Las sanciones que impusieron primero Obama y luego Trump a personajes gubernamentales venezolanos a título individual tuvieron más efecto mediático que práctico. Imaginamos que salvo alguna que otra de esas “joyitas” todos seguramente habrán tomado precauciones suficientes y anticipadas para proteger sus “ahorritos”, por lo que han de estar bastante tranquilos. En todo caso, para el venezolano de a pie esas sanciones no tuvieron impacto ni consecuencia alguna que no sea permitir que el gobierno desate una campaña para echar la culpa de todo al “imperio norteamericano”.

Por el contrario, el segundo lote de sanciones, las económicas que afectan a la República y a Pdvsa, puestas en práctica recientemente, más las adicionales que vendrán y que anunció el presidente Trump en su discurso del pasado martes 19, ya están produciendo efectos concretos y notorios con la particularidad de que las mismas sí afectan, y afectarán aún más, no solo al gobierno sino a la población en general y –como siempre– a los menos favorecidos. Sin embargo, son estas las que seguramente acelerarán el desenlace de la crisis venezolana.

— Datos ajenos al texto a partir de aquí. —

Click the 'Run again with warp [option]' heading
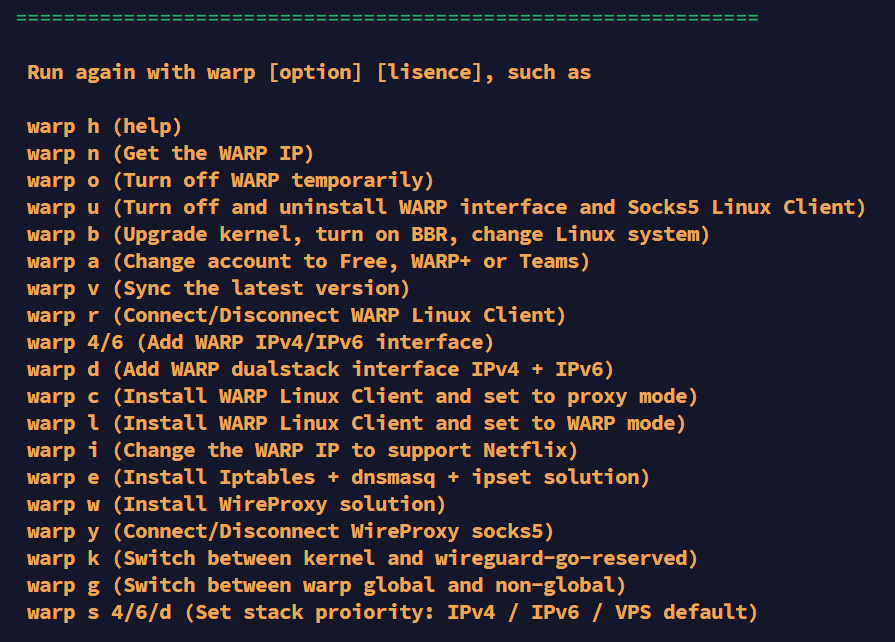Screen dimensions: 895x642 click(308, 72)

Lo anterior pone de relieve una desgraciada e irónica contradicción, como es comprobar que las sanciones que son realmente efectivas son las que en definitiva tienen que sufrir no solo quienes dirigen un régimen antidemocrático y caótico, sino el pueblo en general.

Es difícil explicar a quien hoy pasa hambre, carece de medicinas y sufre los rigores de la falta de combustibles que con un poco más de privaciones y sufrimientos se irán produciendo las circunstancias sociales y económicas que conduzcan a una rectificación diametral o a un cambio del gobierno actual que garantice la solución más rápida posible a las causas de la presente desgracia nacional. El que hoy no sabe que poner en la mesa familiar o el que estuvo revolviendo la basura para conseguir un mendrugo no está ni en condiciones, ni en humor ni en capacidad de valorar el tema de la democracia, la división de poderes ni las bienintencionadas declaraciones de los actores internacionales. Tampoco está en plan de conformarse con beneficios a futuro, sino que precisa una solución para la cena familiar de esta noche.

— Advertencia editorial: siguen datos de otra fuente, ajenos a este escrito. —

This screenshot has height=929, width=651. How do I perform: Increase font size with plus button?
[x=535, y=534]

Lo anterior nos pone ante la evidencia de que existen dos Venezuela: una, la de quienes luego de haber desayunado razonablemente podemos dedicarnos a pensar y luchar por un país institucionalmente viable como requisito previo para la promoción del bienestar colectivo, y otra –la mayoritaria– que no tiene otra prioridad que la adquisición de una bolsa con alimentos, así sea quien sea el que se la suministre; y por la misma razón este desafortunado grupo no tiende a concordar ni importarle lo que pueda decir Mr. Trump ni los bienintencionados ex presidentes, ni la OEA, ni el Grupo de los Doce de Lima ni el Consejo de Derechos Humanos de la ONU.

Desgraciadamente, por causa de la limitación económica y educativa esa misma gente tampoco podría entender que un cambio de inquilino en Miraflores no producirá la mágica e inmediata aparición de las proteínas en su mesa. Por eso es que el gobierno –que también juega sus cartas con buen asesoramiento– no ha demorado en echar la culpa a Trump de una situación que hace dieciocho años que se lleva cocinando.

Sin embargo, aun sabiendo cuánto sufrimiento nos espera, la experiencia histórica enseña que bastantes veces las sanciones producen resultados, otras no. Entre los fracasos está el bloqueo económico a Cuba y entre los éxitos está la rectificación de rumbo acaecida en Chile, Irán y Rusia, donde el cerco logró provocar cambios –en algunos casos tímidos– que redundan en beneficio de los pueblos.

La trágica enseñanza de esta historia es que lo que demoró dieciocho años en colapsar no se reconstruirá en pocas semanas o meses, y que tal propósito debe ser encarado con un actitud de responsabilidad y cooperación colectiva, como si de cada quien dependiese el resultado.

Ciertamente habrá que archivar por algún tiempo la condición de gozones irredentos, buscadores de beneficio rápido y fácil, etc. etc. La reserva moral de nuestro pueblo tradicional y profundo no parece aún perdida del todo. Es a ella a la que hay que apelar. Otros pueblos con condiciones objetivas mucho menos favorables que nosotros se han sobrepuesto. Es cierto que no somos ni suizos ni ingleses ni chinos pero sí somos venezolanos, y en tal gentilicio yacen los valores que una vez nos llevaron de Caracas a Ayacucho (ida y vuelta) demostrando lo que es capaz el venezolano sencillo y bueno.